_Task directions_
Copy out, unchanged, the entries below from the "Screen dimensions: 1024x576" line to the final line. Omit pictures.

········

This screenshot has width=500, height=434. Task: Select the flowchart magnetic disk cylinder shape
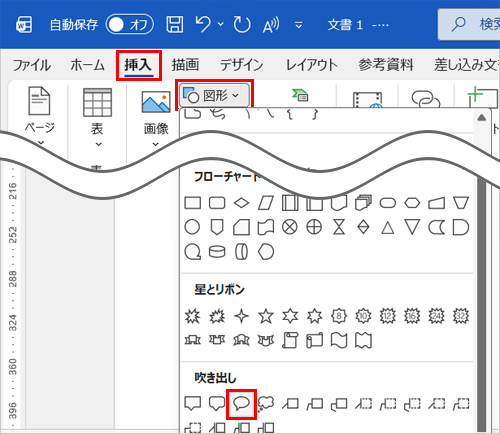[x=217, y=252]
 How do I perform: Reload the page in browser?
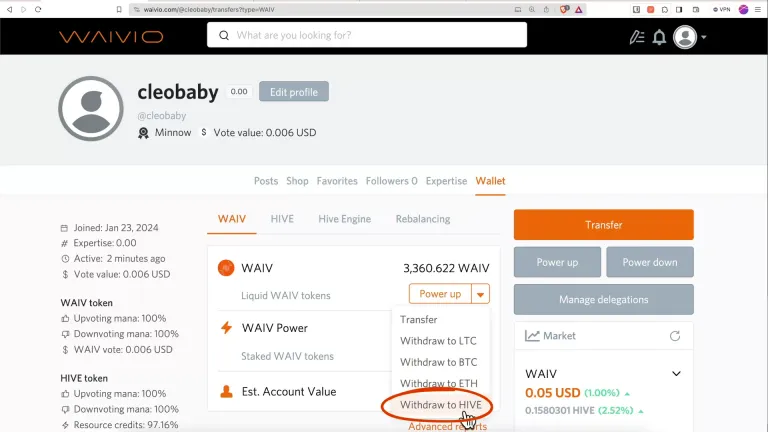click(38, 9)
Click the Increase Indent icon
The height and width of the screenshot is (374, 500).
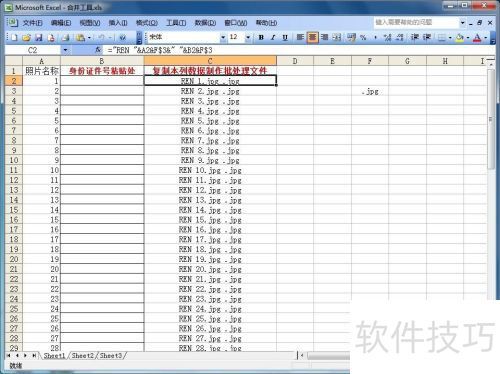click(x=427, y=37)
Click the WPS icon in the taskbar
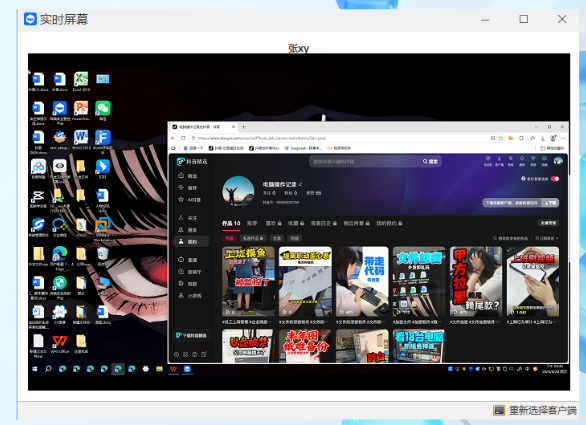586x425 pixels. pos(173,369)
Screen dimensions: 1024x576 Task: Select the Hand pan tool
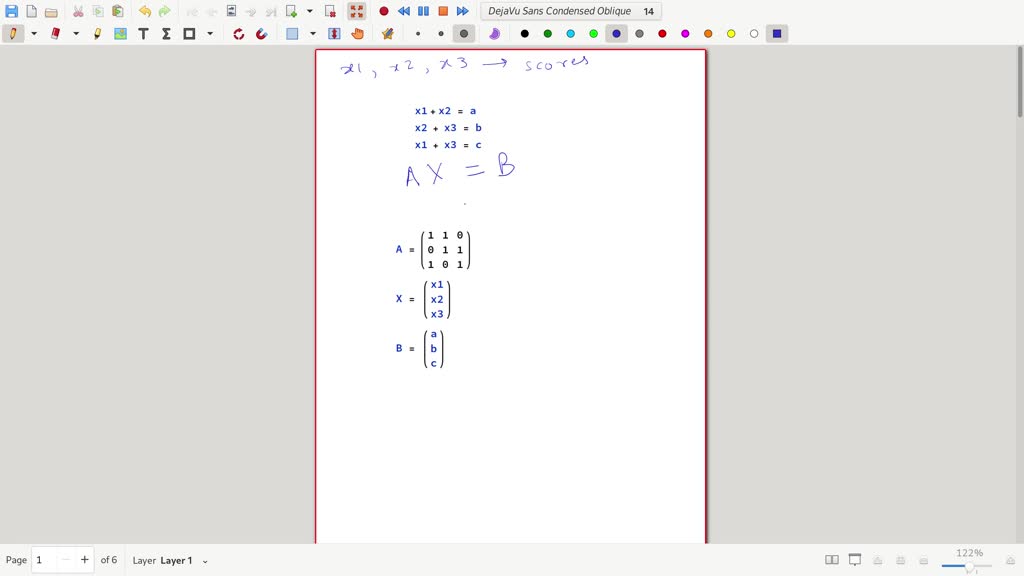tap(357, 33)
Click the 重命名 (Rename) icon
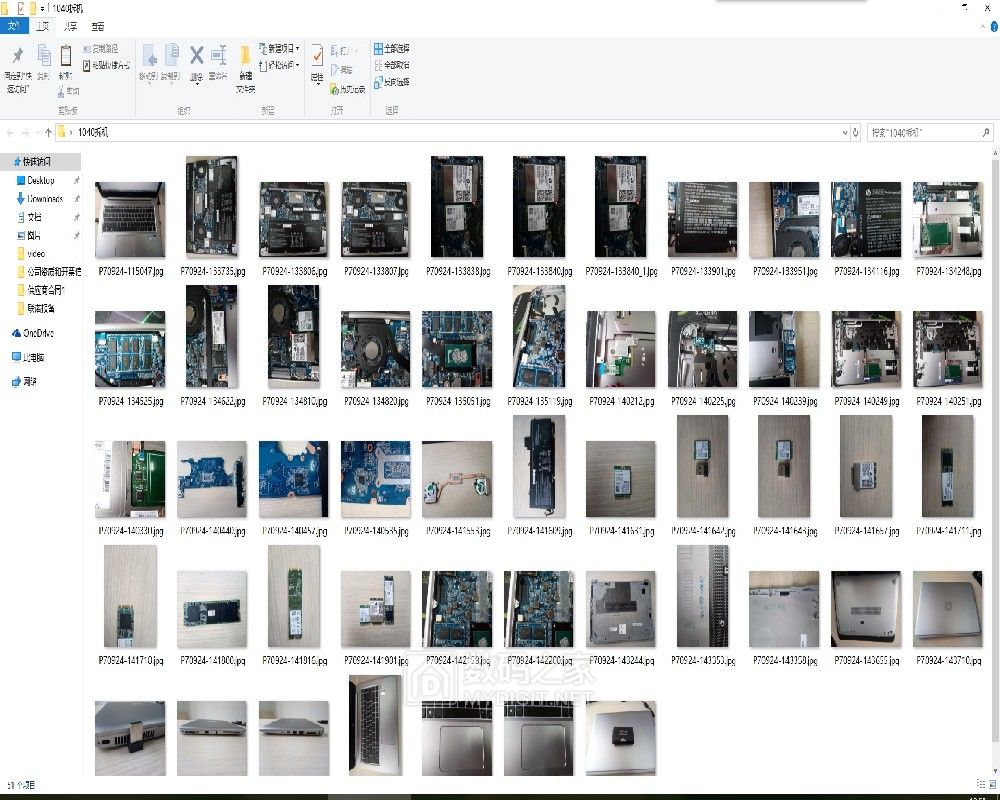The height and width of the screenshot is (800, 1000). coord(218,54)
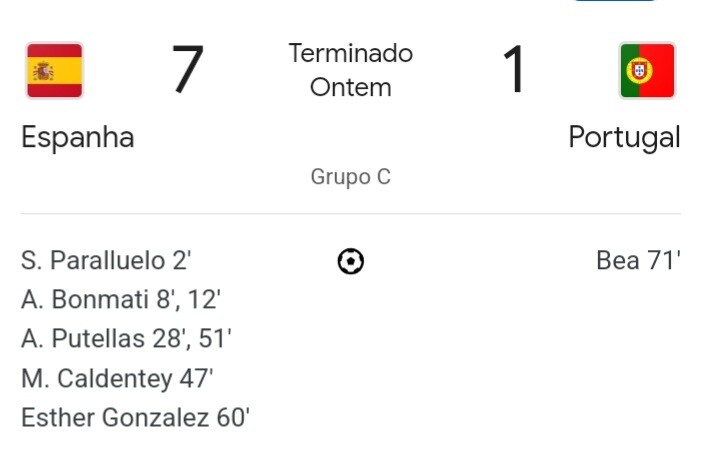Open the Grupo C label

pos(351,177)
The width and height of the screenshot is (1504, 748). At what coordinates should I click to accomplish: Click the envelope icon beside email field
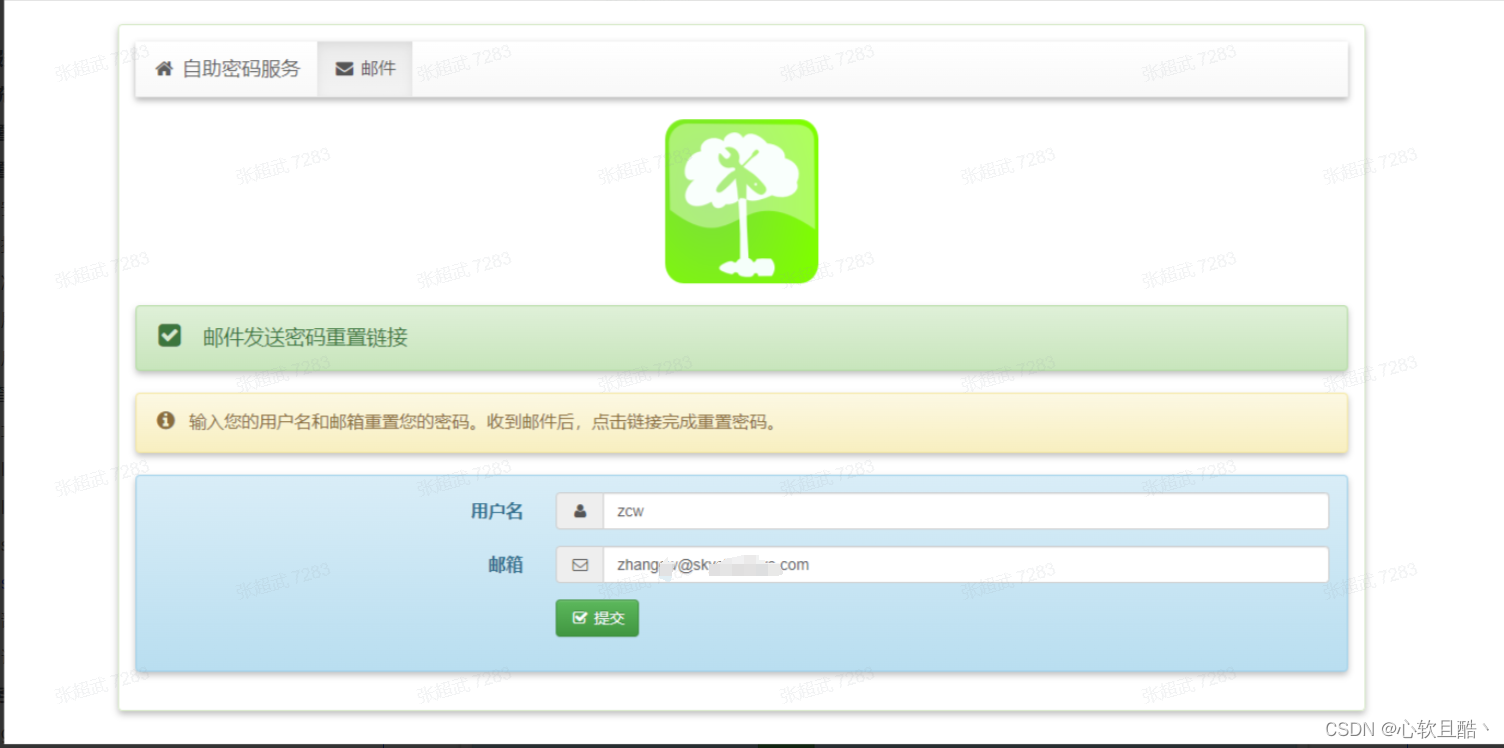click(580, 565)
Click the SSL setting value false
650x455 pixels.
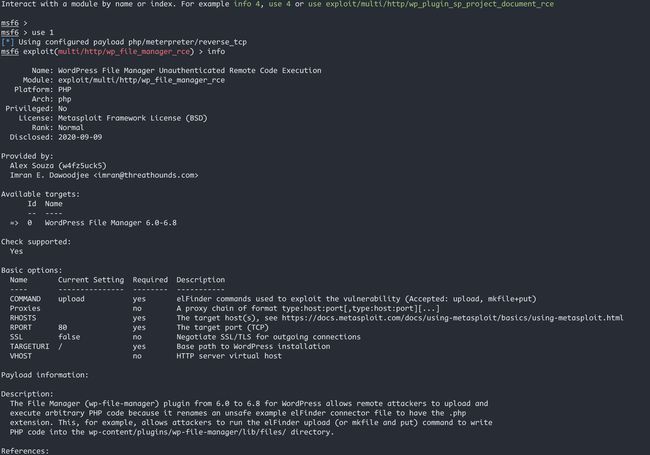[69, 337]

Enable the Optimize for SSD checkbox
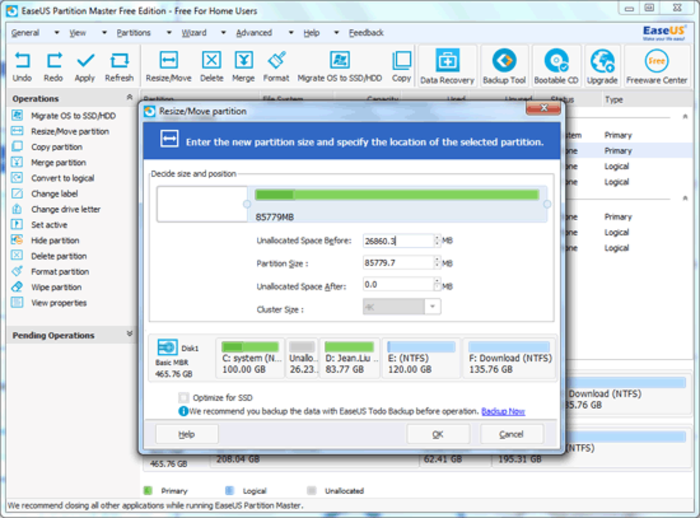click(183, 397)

········

_Solved exercise_
Screen dimensions: 1024x576 Task: Select the Hand pan tool
tap(357, 33)
Click the 重命名 (Rename) icon
The height and width of the screenshot is (800, 1000). coord(218,54)
Open the Grupo C label

pos(351,177)
The width and height of the screenshot is (1504, 748). At what coordinates should I click to accomplish: Click the envelope icon beside email field
click(580, 565)
Click the SSL setting value false
650x455 pixels.
[69, 337]

Enable the Optimize for SSD checkbox
click(183, 397)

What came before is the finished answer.